Isaac Botella tiene motivos para estar satisfecho. En su segunda final olímpica consecutiva en salto, el gimnasta ilicitano fue capaz de mejorar en dos posiciones el resultado obtenido hace cuatro años en Pekín. El alicantino acabó sexto la competición en Londres y gracias a ello regresa a casa como el gimnasta más destacado de la expedidión española, por delante de Fabián González, que concluyó en novena plaza el concurso completo. Botella ejecutó dos saltos a los que sólo les falló el aterrizaje en la colchoneta, ya que tuvo que realizar un paso para asegurar el equilibrio. Su nota media fue de 15,866, más alta que la firmada en la ronda de clasificación.

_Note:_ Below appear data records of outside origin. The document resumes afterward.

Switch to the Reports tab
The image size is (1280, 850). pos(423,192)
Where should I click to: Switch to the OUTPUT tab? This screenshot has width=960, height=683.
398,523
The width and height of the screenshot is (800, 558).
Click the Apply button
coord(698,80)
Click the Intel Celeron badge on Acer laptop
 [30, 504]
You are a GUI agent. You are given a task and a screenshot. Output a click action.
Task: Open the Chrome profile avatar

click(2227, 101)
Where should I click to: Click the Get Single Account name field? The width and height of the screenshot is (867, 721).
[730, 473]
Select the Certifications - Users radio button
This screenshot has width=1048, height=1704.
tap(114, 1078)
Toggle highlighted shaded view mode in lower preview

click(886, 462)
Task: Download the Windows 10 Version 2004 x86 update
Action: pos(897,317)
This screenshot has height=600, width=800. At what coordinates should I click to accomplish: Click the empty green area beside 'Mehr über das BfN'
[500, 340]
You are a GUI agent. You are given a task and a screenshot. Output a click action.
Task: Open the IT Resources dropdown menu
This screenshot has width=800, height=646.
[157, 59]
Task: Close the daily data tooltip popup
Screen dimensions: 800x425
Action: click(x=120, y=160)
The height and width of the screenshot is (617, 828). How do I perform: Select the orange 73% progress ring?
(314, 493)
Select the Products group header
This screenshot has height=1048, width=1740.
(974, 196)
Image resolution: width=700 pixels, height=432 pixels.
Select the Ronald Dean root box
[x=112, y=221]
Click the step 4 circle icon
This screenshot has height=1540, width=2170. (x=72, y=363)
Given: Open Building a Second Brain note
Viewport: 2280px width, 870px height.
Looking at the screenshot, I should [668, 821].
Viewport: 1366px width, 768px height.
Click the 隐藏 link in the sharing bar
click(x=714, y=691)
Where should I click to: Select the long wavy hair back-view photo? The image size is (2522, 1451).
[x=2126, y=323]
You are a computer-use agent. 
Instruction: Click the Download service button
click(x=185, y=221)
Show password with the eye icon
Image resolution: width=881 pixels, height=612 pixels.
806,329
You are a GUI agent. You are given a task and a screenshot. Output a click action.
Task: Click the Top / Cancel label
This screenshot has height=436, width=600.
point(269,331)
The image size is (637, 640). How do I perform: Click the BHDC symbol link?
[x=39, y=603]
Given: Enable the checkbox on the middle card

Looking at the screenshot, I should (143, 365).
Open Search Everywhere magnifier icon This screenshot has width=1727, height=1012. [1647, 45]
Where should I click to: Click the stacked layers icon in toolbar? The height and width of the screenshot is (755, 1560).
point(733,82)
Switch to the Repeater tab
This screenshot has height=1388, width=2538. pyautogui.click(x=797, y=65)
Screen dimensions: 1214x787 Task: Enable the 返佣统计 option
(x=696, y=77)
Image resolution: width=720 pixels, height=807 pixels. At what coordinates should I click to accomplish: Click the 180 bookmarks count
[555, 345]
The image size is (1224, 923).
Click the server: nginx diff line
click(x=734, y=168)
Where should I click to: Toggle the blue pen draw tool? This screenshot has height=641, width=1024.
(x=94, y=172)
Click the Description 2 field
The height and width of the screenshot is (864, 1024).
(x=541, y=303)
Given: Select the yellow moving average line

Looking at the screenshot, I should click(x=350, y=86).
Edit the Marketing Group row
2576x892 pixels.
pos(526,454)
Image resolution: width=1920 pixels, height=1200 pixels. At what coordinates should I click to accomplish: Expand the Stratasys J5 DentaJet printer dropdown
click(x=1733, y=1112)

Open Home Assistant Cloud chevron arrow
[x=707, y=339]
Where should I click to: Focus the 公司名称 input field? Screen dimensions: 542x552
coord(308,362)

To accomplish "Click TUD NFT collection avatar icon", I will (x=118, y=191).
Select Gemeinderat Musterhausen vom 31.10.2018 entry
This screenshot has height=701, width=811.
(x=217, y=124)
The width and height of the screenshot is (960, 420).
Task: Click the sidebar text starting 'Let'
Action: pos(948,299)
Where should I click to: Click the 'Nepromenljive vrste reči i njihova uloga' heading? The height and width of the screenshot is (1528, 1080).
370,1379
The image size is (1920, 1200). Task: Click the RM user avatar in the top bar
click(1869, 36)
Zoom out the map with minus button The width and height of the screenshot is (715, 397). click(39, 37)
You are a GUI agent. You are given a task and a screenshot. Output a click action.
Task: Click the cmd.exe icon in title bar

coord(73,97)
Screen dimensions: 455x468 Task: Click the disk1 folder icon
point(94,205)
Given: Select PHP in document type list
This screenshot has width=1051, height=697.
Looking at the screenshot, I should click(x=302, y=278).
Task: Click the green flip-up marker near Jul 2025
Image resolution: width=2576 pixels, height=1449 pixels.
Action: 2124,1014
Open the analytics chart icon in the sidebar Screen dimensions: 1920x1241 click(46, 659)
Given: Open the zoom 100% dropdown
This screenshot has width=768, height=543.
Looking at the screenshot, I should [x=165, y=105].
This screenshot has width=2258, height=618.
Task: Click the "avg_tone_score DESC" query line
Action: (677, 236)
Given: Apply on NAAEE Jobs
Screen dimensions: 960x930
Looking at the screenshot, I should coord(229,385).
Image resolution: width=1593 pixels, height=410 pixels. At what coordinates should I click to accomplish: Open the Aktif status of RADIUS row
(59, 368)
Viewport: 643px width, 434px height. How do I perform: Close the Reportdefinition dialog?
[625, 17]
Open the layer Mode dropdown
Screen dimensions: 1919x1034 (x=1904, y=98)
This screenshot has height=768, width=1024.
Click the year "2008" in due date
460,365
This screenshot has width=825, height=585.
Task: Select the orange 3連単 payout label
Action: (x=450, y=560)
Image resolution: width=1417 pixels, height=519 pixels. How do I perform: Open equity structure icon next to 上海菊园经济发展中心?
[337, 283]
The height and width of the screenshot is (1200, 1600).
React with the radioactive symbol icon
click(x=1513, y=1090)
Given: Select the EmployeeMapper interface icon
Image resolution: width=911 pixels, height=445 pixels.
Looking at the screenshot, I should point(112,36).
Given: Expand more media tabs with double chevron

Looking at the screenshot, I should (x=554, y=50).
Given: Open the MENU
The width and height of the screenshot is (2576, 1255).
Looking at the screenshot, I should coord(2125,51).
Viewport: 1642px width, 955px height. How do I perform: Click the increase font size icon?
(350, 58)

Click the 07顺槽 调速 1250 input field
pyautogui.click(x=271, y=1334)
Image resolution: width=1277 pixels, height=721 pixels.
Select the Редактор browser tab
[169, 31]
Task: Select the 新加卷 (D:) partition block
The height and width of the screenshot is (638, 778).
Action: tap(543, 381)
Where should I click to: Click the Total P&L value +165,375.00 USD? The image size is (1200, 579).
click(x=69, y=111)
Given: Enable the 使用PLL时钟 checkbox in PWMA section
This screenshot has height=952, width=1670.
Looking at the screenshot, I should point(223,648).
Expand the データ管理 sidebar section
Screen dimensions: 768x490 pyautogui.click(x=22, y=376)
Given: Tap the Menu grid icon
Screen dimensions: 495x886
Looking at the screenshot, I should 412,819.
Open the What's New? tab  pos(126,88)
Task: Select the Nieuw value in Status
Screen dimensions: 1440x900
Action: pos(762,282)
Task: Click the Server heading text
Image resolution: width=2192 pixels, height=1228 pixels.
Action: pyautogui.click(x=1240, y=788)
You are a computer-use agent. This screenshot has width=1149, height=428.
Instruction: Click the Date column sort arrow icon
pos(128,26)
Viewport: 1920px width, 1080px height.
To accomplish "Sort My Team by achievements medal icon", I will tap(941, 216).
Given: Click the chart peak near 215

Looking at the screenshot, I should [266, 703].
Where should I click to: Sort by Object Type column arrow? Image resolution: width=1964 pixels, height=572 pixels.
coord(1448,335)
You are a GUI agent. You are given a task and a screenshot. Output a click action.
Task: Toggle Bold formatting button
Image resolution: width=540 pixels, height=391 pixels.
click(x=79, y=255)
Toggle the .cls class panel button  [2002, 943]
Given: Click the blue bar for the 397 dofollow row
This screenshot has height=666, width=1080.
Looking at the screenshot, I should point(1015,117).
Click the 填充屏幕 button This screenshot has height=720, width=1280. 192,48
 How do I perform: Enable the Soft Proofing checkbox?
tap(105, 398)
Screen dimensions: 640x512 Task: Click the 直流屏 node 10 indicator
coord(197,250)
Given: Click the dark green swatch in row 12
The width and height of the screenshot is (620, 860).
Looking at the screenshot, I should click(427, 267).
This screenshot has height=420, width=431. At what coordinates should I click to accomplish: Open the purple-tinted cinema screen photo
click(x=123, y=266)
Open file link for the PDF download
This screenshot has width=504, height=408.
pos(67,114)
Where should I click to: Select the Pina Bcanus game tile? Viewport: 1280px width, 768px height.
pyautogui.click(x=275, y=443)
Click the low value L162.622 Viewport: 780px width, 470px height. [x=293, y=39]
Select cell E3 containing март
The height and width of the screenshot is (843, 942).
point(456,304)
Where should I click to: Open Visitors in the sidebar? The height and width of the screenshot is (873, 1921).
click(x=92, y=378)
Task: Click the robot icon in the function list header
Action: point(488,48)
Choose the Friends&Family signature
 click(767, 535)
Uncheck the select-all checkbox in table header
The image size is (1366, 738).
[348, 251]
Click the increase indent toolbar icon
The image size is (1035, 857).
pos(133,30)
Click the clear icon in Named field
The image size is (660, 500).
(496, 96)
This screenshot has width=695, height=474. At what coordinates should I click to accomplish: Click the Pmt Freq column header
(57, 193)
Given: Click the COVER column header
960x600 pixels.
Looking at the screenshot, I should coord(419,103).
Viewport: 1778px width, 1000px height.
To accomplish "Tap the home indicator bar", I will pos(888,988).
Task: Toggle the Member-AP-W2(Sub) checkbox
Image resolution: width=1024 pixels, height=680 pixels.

La satisfacción del ilicitano era plena al final del concurso, del que sale con un diploma olímpico que le acredita como el sexto mejor saltador del mundo, por eso no ocultó su emoción tras la ceremonia de entrega de medallas que se colgaron el surcoreano Hak Seon Yang (oro, con 16,533), el ruso Denis Ablyazin (plata, con 16,399), y el ucraniano Igor Radivilov (bronce, con una nota de 16,316).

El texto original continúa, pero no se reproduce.